● **Document section**
In a move that will go down well in India as well as throughout Asia Pacific,
where many of the tourism ministers, heads of national tourism organisations
and corporate chiefs are women, the UN World Tourism Organisation (UNWTO) is
finalising a broad-based action plan designed to highlight and uplift the role
of women as employers, employees and travellers.
Part of a special UNWTO Women in Tourism initiative, the plan is designed to
raise and maintain awareness about the social and economic opportunities that
tourism can offer to women, stress the need for appropriate policy frameworks
to promote women's empowerment and protect women's rights in tourism and encourage
the public and private sectors to facilitate the achievement of gender equality
in tourism development.
Walking through the door
At a forum convened at ITB Berlin last month to finalise the plan, UNWTO deputy
secretary general Dr Taleb Rifai, a former tourism minister of Jordan, noted
that it falls within the framework of the UNWTO global code of ethics for tourism
and is in line with the UN Millennium Development Goals (MDGs), particularly
goal number three - gender, equality and empowerment.
The framework of the plan was put together last year at a think tank organised
on World Tourism Day in Sri Lanka on the theme of 'Tourism Opening Doors For
Women' and its inter-relationship with the MDGs. Chaired by Nilofar Bakhtiar,
a former tourism minister of Pakistan, a group made up mostly of women who have
played prominent roles in tourism, discussed the need to create more awareness
about the opportunities for women and address their concerns amongst general
policy makers and amongst women themselves.
According to Bakhtiar, the requirement is not only to open doors, but to make
it possible for women to go through them, with the help of good training facilities,
development programmes, targeted information, decent and equal pay, good career
development, family support structures and frameworks for ensuring self-respect.

● **Dataset extract**
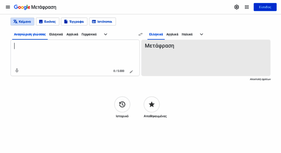
Task: Swap source and target languages
Action: [140, 34]
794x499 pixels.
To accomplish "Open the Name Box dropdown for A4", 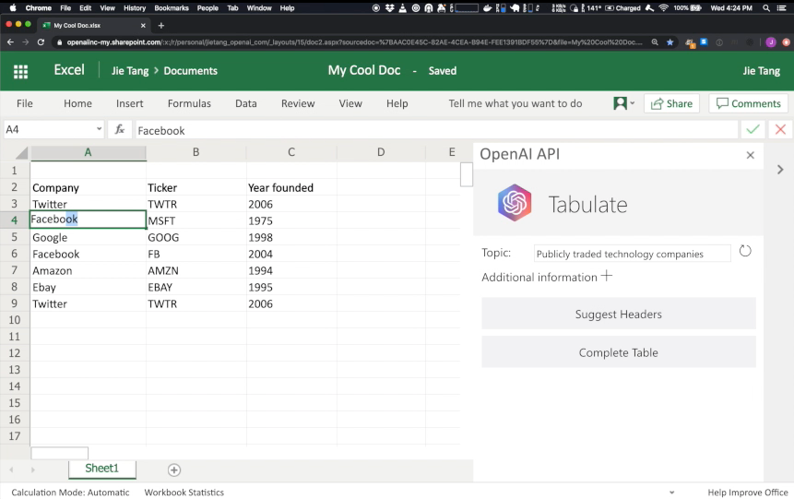I will click(99, 130).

● **Exercises to complete**
**1.** Using the text on the UNWTO women in tourism plan, answer:
(a) At what event was the forum held to finalize the plan?
(b) Who chaired the think tank organized on World Tourism Day in Sri Lanka?
(c) Which Millennium Development Goal is the plan particularly in line with?
**2.** Echo, word for word, everything in the text on the UNWTO women in tourism plan from "According to Bakhtiar, the" down to "for ensuring self-respect.".

● **Outputs by task**
**1.**
(a) ITB Berlin
(b) Nilofar Bakhtiar, a former tourism minister of Pakistan
(c) Goal number three: gender, equality and empowerment

**2.**
According to Bakhtiar, the requirement is not only to open doors, but to make
it possible for women to go through them, with the help of good training facilities,
development programmes, targeted information, decent and equal pay, good career
development, family support structures and frameworks for ensuring self-respect.